In The Pursuit of Happiness, Rosen examines the framers’ perspectives and intent through which they designed our country; his understanding of the pursuit of happiness originates as a quest for being good, not feeling good — which is something that resonated with Hill. Happiness doesn’t mean a personal contentment at the expense of another, Hill found. It means “an obligation to do virtuous works and deeds that would make society overall a place we might all be happy.”
“As we looked at ways that Chautauqua might think about the coming decades in the U.S., having that foundational understanding of why we were established this way is really important,” Hill said.
Profiling six of the most influential founders in his book, Rosen found that “it’s so easy to excuse ourselves for our own virtue today, not recognizing that we, in similar situations, might have been just as fallen,” he told Jeffrey Goldberg in a conversation for the National Constitution Center.
The Constitution remains the playbook, Hill said, “by which we do everything — from passing major laws to how our regulations exist to what we’re able to do when we want to change or preserve parts of our society.” Understanding what was intended helps inform our future, he said.
“All of the conversations we have about how to create a better world are stuck unless we understand the system in which we’re operating — sadly, civics education has been taken out of many of the schools,” Hill said. “I think a lot of frustrations that newer generations experience partially stem from a lack of understanding about how to change the system; it is very difficult to change the system if you don’t understand it. Understanding the Constitution — why it was created and where it has already evolved — is critical to how we all work together to frame the society we want for the future.”

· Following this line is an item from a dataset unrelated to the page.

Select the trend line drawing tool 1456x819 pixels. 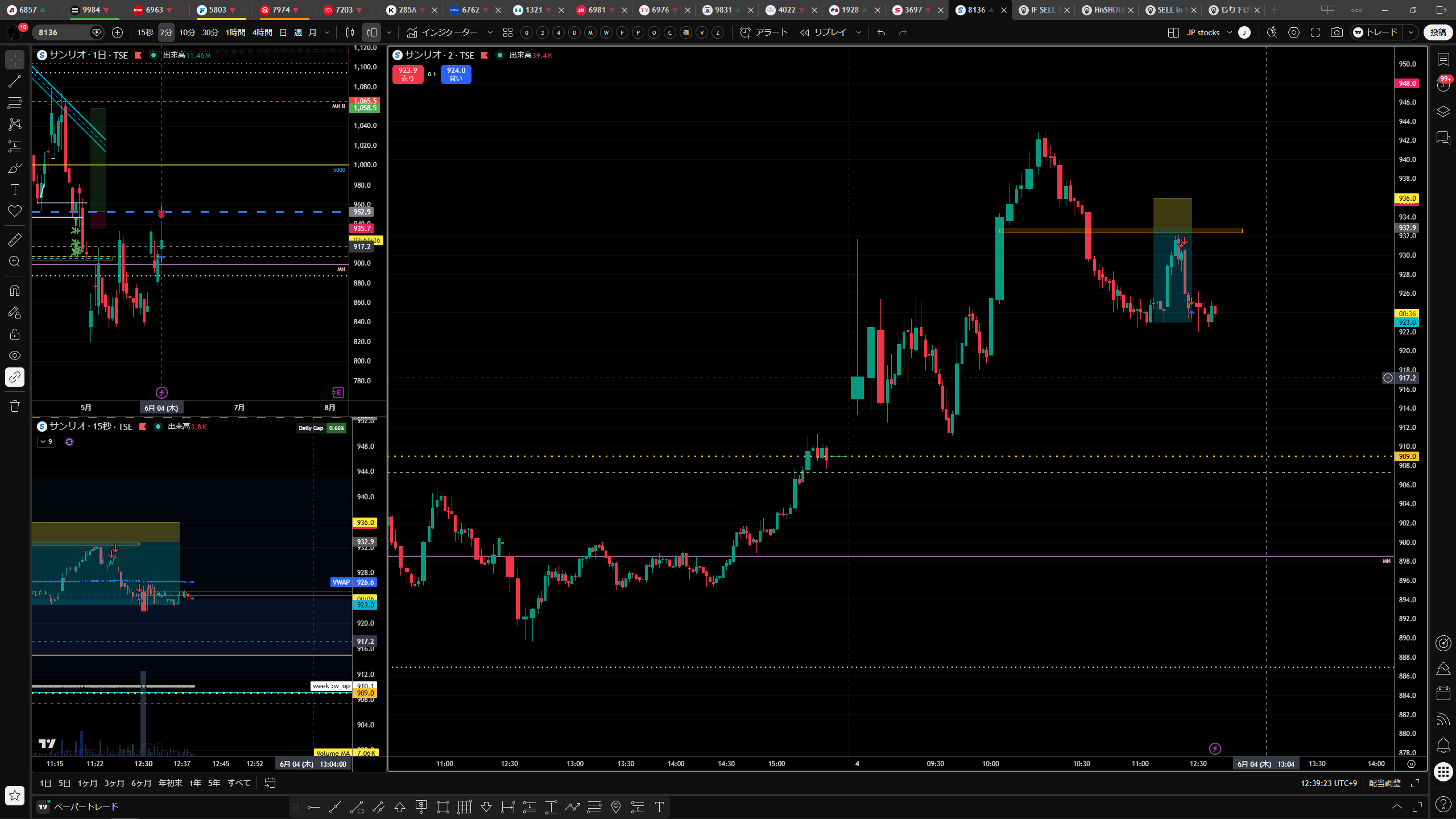pyautogui.click(x=15, y=81)

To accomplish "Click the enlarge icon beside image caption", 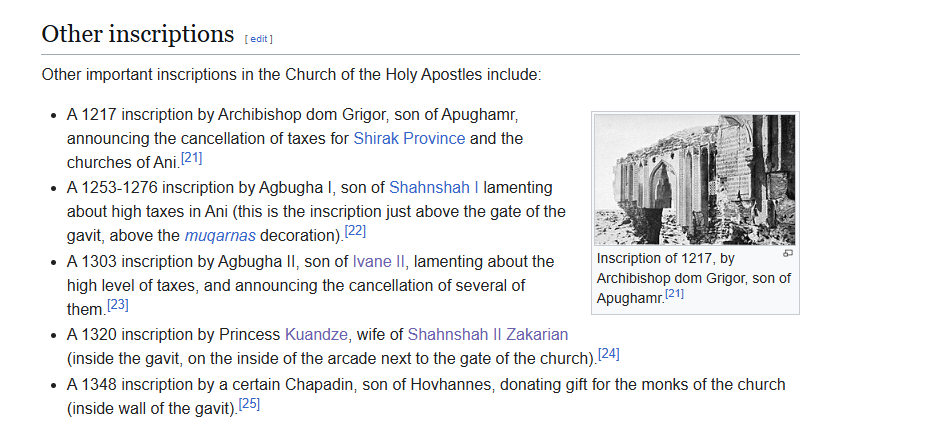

Hill predicts the audience will be surprised by the foundational thinking that informed the creation of the U.S. Constitution; in the 21st century, “we have cherry-picked many of the phrases,” assigning meaning that was never intended.
“Jeff has done a brilliant job of not only unpacking what the original thinking was, but to talk about virtue — not in the sense of a moralistic code — but about what does it mean to do right and to do good for the collective versus the individual? Much of our society today is an individual definition of where we think society should go,” Hill said. “Jeff calls to us by looking at this historic framing to remember that we rise or fall together.”